Puis, François Legault a causé une surprise en révélant que le coût de fonctionnement des maternelles quatre ans qu’il veut implanter partout au Québec s’élèvera à une fourchette de 400 à 700 millions $ en 2023. Son évaluation était plutôt de 250 millions $ en campagne électorale.  

Heureusement, Jean-François Roberge a fait l’unanimité à l’Assemblée nationale en décrétant deux récréations de 20 minutes dans les écoles pour la prochaine rentrée scolaire.  
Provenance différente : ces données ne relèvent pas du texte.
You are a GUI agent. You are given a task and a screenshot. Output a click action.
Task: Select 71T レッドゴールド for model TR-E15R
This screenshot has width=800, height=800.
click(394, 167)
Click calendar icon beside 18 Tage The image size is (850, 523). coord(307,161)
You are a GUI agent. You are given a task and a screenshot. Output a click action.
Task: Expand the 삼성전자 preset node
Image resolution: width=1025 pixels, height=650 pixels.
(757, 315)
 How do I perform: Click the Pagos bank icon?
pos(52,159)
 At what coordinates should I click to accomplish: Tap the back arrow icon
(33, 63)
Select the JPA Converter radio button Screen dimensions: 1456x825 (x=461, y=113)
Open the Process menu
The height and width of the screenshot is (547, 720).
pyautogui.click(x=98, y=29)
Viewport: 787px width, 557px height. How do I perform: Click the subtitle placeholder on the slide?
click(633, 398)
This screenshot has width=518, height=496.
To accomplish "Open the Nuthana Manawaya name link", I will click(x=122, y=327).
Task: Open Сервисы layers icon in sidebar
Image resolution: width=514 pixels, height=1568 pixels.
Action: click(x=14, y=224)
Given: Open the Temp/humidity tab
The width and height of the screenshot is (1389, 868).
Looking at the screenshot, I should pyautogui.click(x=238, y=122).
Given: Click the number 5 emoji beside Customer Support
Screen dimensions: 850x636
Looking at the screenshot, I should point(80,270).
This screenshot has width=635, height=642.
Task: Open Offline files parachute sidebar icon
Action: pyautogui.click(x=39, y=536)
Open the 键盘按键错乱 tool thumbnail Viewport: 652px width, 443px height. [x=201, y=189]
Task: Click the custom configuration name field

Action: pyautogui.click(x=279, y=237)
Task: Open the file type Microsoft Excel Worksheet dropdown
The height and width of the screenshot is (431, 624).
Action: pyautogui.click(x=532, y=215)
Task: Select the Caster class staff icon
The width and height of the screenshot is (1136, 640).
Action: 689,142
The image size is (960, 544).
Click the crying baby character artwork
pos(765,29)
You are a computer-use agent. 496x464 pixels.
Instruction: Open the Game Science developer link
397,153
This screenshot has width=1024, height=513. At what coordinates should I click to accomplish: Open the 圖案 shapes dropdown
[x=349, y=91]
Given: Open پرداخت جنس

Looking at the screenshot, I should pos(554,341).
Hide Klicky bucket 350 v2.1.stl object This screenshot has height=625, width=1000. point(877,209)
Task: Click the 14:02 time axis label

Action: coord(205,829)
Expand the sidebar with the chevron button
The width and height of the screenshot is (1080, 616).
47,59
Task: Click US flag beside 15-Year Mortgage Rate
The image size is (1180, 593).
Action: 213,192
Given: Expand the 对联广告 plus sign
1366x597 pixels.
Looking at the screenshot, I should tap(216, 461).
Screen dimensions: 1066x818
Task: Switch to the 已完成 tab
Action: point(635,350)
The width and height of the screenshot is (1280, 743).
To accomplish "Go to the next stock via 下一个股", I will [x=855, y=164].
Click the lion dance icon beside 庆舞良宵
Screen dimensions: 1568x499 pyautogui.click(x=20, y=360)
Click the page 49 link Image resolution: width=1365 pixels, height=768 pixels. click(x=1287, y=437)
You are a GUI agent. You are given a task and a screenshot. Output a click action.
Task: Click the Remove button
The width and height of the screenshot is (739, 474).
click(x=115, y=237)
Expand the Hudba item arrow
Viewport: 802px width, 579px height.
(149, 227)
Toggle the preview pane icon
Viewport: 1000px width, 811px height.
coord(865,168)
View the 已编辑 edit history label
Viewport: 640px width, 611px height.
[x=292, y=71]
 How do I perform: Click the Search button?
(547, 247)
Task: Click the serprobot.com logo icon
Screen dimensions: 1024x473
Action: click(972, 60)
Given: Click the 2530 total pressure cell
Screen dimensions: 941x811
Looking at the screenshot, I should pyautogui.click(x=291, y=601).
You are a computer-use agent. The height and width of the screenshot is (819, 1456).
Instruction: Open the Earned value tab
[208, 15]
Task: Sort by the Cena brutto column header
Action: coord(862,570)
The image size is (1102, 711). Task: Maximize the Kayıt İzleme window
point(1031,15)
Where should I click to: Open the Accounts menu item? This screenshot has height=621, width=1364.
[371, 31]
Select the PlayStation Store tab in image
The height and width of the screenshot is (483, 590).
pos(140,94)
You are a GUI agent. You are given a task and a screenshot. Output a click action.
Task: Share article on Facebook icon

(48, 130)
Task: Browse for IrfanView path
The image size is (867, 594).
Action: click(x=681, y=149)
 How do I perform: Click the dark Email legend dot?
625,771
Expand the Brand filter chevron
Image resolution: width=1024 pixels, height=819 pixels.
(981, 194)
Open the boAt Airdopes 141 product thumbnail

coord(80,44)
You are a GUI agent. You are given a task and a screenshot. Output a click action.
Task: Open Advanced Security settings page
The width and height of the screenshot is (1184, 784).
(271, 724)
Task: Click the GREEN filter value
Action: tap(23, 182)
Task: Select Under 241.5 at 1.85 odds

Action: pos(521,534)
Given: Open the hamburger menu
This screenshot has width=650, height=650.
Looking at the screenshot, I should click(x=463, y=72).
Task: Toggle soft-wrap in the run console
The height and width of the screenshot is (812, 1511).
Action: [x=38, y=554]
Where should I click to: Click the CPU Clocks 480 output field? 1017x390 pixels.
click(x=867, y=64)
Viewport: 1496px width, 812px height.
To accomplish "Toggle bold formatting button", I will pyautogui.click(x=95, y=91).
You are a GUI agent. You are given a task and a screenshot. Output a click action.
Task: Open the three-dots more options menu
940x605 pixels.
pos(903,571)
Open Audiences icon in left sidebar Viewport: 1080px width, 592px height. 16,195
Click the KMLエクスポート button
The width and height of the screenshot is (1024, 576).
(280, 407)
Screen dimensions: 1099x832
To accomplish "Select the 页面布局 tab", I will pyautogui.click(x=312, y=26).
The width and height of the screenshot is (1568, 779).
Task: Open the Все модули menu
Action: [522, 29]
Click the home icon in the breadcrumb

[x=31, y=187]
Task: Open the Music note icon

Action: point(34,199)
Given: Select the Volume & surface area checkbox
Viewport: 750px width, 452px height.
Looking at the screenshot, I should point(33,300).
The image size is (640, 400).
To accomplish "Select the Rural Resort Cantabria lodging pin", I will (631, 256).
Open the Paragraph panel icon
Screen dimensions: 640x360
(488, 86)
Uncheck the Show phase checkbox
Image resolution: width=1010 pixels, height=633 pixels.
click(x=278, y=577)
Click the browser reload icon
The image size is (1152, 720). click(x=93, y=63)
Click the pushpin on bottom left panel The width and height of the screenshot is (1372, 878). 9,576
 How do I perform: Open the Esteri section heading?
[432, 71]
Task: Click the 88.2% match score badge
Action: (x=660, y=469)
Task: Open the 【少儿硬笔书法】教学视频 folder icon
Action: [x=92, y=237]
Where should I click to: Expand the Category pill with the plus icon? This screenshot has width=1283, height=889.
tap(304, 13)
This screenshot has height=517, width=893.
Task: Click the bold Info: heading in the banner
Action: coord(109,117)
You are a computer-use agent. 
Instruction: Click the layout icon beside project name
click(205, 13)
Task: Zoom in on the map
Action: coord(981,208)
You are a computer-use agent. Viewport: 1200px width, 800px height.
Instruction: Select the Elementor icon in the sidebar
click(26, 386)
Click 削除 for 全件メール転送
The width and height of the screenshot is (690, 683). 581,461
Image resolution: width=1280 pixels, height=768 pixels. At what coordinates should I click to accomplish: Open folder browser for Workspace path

François Bonnardel, CAQ   

Photo d'archives, Simon Clark

Déterminé à faire oublier le cauchemar des automobilistes coincés toute une nuit dans la tempête de l’autoroute 13 il y a deux ans, le ministre des Transports, François Bonnardel, est resté aux aguets. Alors que la tempête faisait rage en pleine nuit cette semaine, le ministre scrutait les écrans dans les locaux du ministère. Tout était prêt, aucun incident majeur n’est survenu.   

André Lamontagne, CAQ   

Photo d'archives, Simon Clark

Déjà au centre de la controverse depuis le congédiement d’un agronome lanceur d’alerte au MAPAQ, le ministre de l’Agriculture, André Lamontagne, a utilisé le terme «ayatollah» pour décrire des fonctionnaires du ministère de l’Environnement responsables de faire appliquer la réglementation. Questionné en chambre, il a complètement éludé ses propos et s’est porté à l’attaque, accusant l’opposition libérale de vouloir s’en prendre aux petits producteurs. Une attitude proche du mépris...  

Catherine Fournier, PQ  

Photo d'archives, Simon Clark

Dans le débat émotif de la réforme de l’immigration, la députée de Marie-Victorin a cherché à calmer le jeu, tout en remettant en question la manière de faire du gouvernement caquiste. Elle s’est désolée du ton alarmiste des libéraux et des solidaires au Salon bleu, plaidant plutôt qu’il faudrait «rassurer les gens». Elle a tout de même insisté auprès du ministre Jolin-Barrette pour qu’il évite de jeter au panier les dossiers des personnes qui parlent français et qui sont déjà à l’emploi au Québec.